Katreya graduated with a B.S. in Physics from Case Western Reserve University in 2001. After working in IT in San Francisco for a number of years, she decided to make a career switch to biology. As part of City College of San Francisco’s stem cell technology program she did an internship in the laboratory of Dr. Benoit Bruneau at the Gladstone Institute of Cardiovascular Disease in 2012 where she worked on cardiac differentiation of TBX5-haploinsufficient human iPS cell lines. She managed the Gladstone Institutes’ stem cell core facility from 2012 until 2016 when she joined the Scacheri lab. Currently, she is working on the epigenetic regulation of gene expression in the context of cancer. Outside of lab, Katreya enjoys glass blowing, cooking, reading, and exploring new and interesting places.

Ian Bayles

Ian graduated with a B.S in Biology from Carnegie Mellon University in 2012. He performed his undergraduate research in breast cancer biology at the University of Pittsburgh studying the effects of omega-3 fatty acids on tumor growth. After graduating from CMU he studied the transcription elongation factor ELL2 in the context of plasma cell development under Dr. Christine Milcarek at the University of Pittsburgh. After two years Ian was accepted into the BSTP program at Case Western and joined the Scacheri lab in December 2014. He currently studies changes in 3D chromatin architecture in the context of diseases, particularly in osteosarcoma and colon cancer. Outside of lab, Ian enjoys a wide range of intramural sports including soccer, softball, and flag football.

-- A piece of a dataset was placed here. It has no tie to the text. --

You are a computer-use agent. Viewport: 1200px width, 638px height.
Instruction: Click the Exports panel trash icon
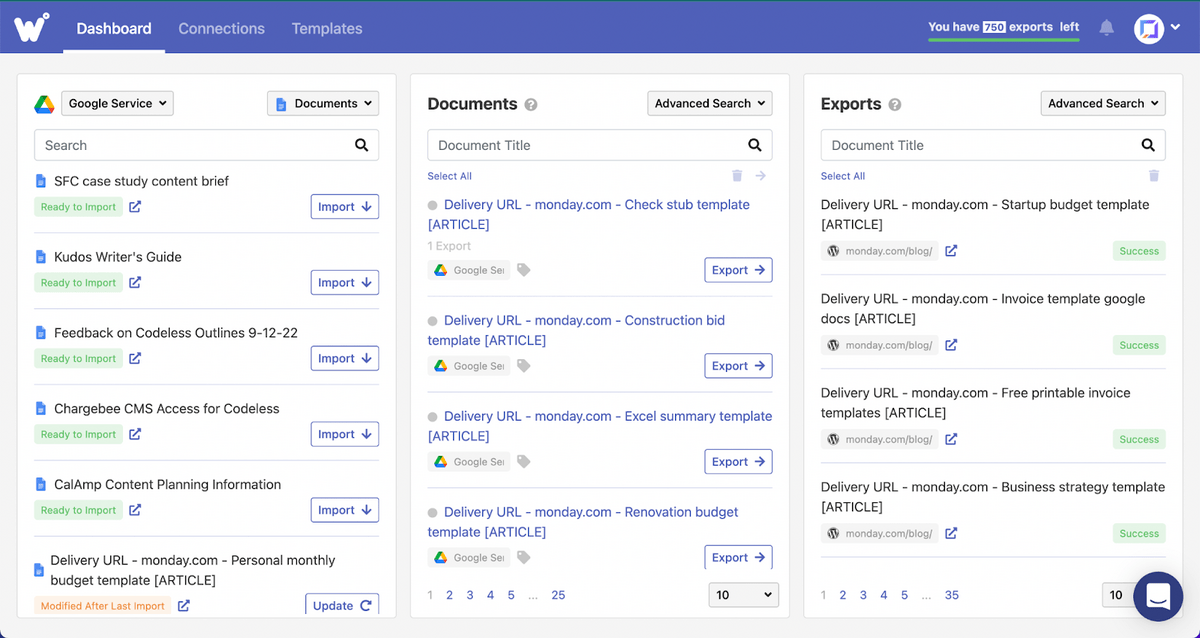point(1154,176)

He also indulges his technophile urges by keeping up with the latest and greatest gadgets and has already upgraded half of the labs computers.

Stevephen Hung

Stevephen graduated from the University of Maryland with a B.S. in Bioengineering in 2011. He credits his early interest in research to formative summer internships in the laboratories of Dr. Donald Rau (NIH), and Dr. Carl Simon Jr. (NIST), which allowed him to explore the fields of biophysics and tissue engineering, respectively. After college he developed his interest in genomics working as a post-bac in Dr. Henry Levin’s lab (NIH), where he screened for genes important in heterochromatin formation using a DNA transposon to create mutations in the yeast genome. Stevephen joined the CWRU MSTP in 2013, and has been a member of the Scacheri lab since 2015. Working with others in the lab, he is currently investigating the effect of common somatic mutations in enhancers on the development of colorectal cancer. In his free time, Stevephen likes to listen to music, watch TV, read, and play basketball.